Kerr has made it his long-term mission to renovate outdated homes to hire out to guests. ‘The Japanese themselves like to go to outdated cities; they simply don’t wish to undergo.’
Ochiai is a hamlet of thatched-roofed homes restored by American Japanologist Alex Kerr
Actually, my keep was suffering-free. I liked the elegant naked rooms divided by fusuma sliding paper doorways and lounging within the former fireside, now repurposed as a settee, warmed by double glazing and under-floor heating.
Although rural communities stay underneath menace because the youthful technology migrates into cities, they do nonetheless function, and a journey alongside don’t-look-down mountain roads introduced me to a type of Japanese Airbnb at a one-woman small holding.

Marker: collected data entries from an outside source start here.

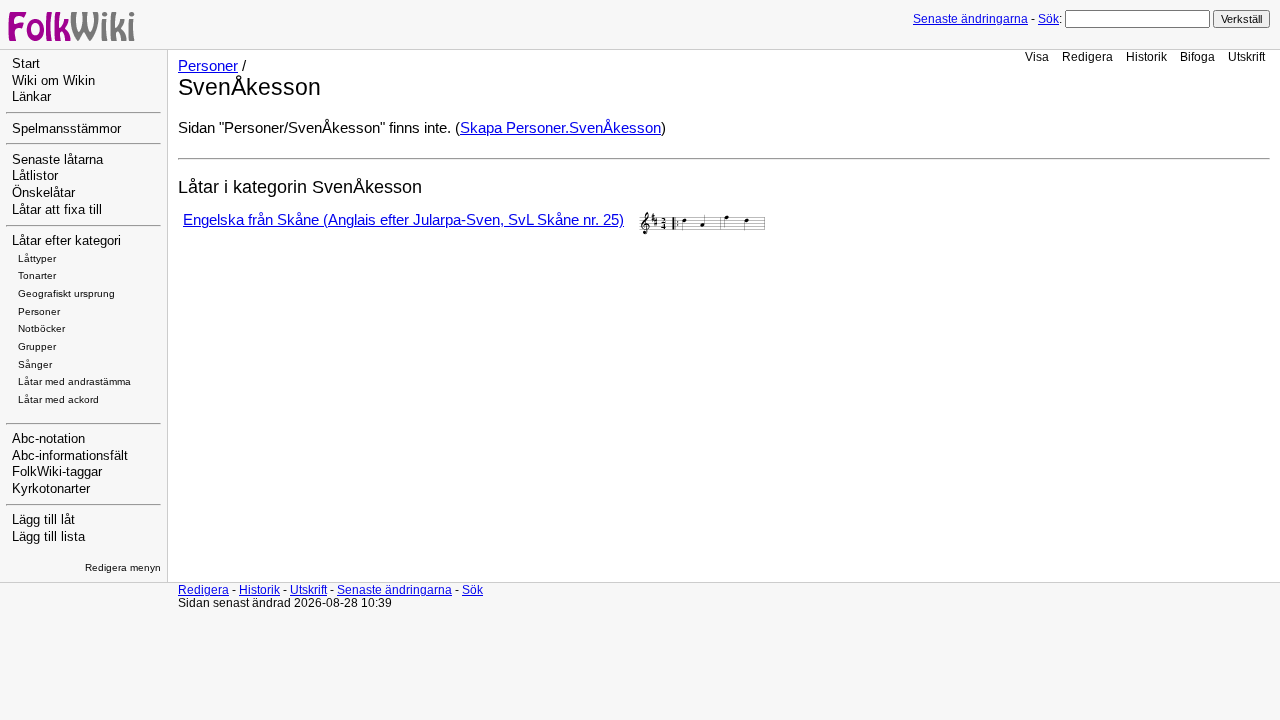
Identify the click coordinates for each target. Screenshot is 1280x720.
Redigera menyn (123, 567)
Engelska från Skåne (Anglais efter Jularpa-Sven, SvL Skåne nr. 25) (403, 220)
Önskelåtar (43, 193)
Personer (39, 311)
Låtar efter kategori (66, 241)
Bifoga (1197, 56)
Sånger (35, 364)
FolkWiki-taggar (57, 472)
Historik (1146, 56)
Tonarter (37, 275)
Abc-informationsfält (70, 456)
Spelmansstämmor (66, 129)
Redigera (1087, 56)
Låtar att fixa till (57, 210)
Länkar (31, 97)
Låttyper (37, 258)
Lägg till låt (43, 520)
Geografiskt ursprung (66, 293)
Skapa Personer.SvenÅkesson (560, 128)
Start (26, 64)
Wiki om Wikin (53, 81)
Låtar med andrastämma (74, 381)
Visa (1037, 56)
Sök (1048, 19)
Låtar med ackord (58, 399)
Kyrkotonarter (51, 489)
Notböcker (41, 328)
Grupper (37, 346)
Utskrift (1246, 56)
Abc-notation (48, 439)
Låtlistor (35, 176)
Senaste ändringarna (970, 19)
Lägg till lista (48, 537)
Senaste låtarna (57, 160)
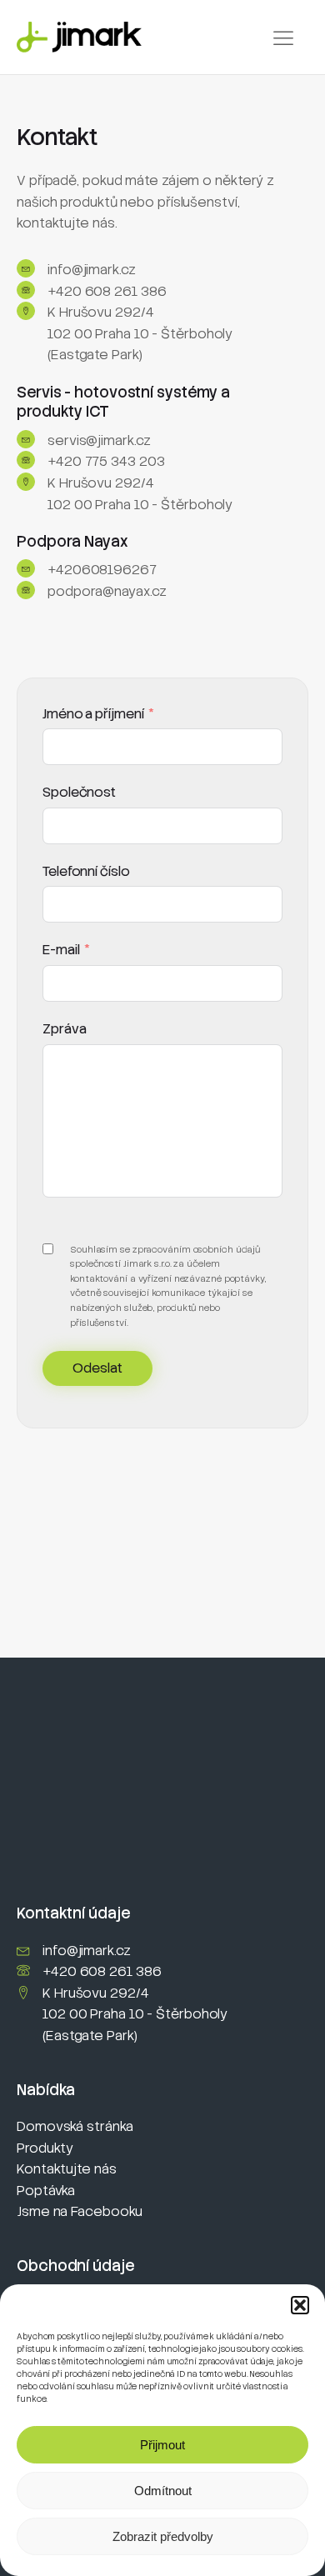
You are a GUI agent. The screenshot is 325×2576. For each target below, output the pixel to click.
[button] (300, 2305)
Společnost (79, 792)
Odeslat (97, 1368)
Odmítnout (163, 2490)
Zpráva (64, 1029)
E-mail (60, 949)
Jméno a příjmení (92, 714)
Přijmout (162, 2445)
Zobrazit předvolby (162, 2536)
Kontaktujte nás (67, 2169)
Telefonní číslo (86, 871)
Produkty (45, 2148)
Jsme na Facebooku (79, 2211)
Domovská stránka (74, 2126)
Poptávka (46, 2190)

The farmer — an brisk 70-year-old widow — spoke no English, however welcomed me with an enormous smile and the worldwide gesture of ‘Are available, are available’. After a beneficiant home-cooked meal — accompanied by rugby on the telly — she pointed to a pile of futons, indicating I ought to discover my very own spot wherever in one of many multi-functional rooms.
The Each day Mail’s Lisa Freedman recollects wobbling nervously throughout one of many few remaining vine bridges in Iya Valley
My last cease was in Wakimachi, a city that grew wealthy within the 18th century producing the well-known ‘Japanese blue’ indigo dye used within the Olympic flag.
In the present day, its grand service provider homes have been rigorously restored, and wandering via the ethereal splendours of the Yoshida Household House, with its carved picket panelling and peaceable courtyard backyard, I had no drawback imagining its kimono-clad ghosts.
Later, as I whizzed down the primary road on a Brompton bike, previous rooftops embellished with household crests and protecting demons, I felt I’d managed to see one of the best of Japan, outdated and new.